TO DO:
Add 27 to every coordinate in the answers of the part of the material that opens with the line containing "Tap the US Topo" and closes with the line containing "Click the bold", and write out every line of that part again, requests included. Leave everything else in those lines unchanged.

ENTRIES SHOWN:

◇ ◇ ◇

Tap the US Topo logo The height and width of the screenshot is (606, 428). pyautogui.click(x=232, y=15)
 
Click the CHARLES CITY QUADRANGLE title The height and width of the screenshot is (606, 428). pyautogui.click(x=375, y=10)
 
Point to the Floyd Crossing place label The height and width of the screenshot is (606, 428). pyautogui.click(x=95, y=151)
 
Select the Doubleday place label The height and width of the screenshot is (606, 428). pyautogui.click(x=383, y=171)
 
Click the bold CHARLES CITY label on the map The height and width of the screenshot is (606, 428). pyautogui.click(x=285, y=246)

◇ ◇ ◇

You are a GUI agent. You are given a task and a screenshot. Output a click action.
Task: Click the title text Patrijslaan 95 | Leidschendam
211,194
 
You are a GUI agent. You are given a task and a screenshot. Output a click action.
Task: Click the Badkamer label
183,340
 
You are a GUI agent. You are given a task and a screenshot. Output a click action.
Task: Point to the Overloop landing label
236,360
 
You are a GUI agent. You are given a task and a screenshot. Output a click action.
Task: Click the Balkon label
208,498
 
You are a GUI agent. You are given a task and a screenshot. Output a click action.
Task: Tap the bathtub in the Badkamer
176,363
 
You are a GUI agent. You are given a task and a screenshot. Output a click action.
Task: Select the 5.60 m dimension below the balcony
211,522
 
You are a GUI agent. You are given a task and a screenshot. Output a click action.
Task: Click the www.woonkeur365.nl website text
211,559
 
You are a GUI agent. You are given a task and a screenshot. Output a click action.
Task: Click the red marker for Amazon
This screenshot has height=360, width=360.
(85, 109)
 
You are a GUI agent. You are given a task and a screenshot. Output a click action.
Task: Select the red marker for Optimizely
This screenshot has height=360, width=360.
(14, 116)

◇ ◇ ◇

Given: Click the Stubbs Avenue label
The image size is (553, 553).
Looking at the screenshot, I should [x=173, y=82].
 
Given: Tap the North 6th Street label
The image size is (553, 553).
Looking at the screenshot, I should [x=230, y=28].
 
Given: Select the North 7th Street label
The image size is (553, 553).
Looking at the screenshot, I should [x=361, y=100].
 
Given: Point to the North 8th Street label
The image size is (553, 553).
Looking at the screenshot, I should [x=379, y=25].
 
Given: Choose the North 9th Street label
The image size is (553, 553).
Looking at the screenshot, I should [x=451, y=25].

◇ ◇ ◇

COMPLETE OUTPUT:
Tap the US Topo logo The height and width of the screenshot is (606, 428). pyautogui.click(x=259, y=42)
 
Click the CHARLES CITY QUADRANGLE title The height and width of the screenshot is (606, 428). pyautogui.click(x=402, y=37)
 
Point to the Floyd Crossing place label The height and width of the screenshot is (606, 428). pyautogui.click(x=122, y=178)
 
Select the Doubleday place label The height and width of the screenshot is (606, 428). pyautogui.click(x=410, y=198)
 
Click the bold CHARLES CITY label on the map The height and width of the screenshot is (606, 428). pyautogui.click(x=312, y=273)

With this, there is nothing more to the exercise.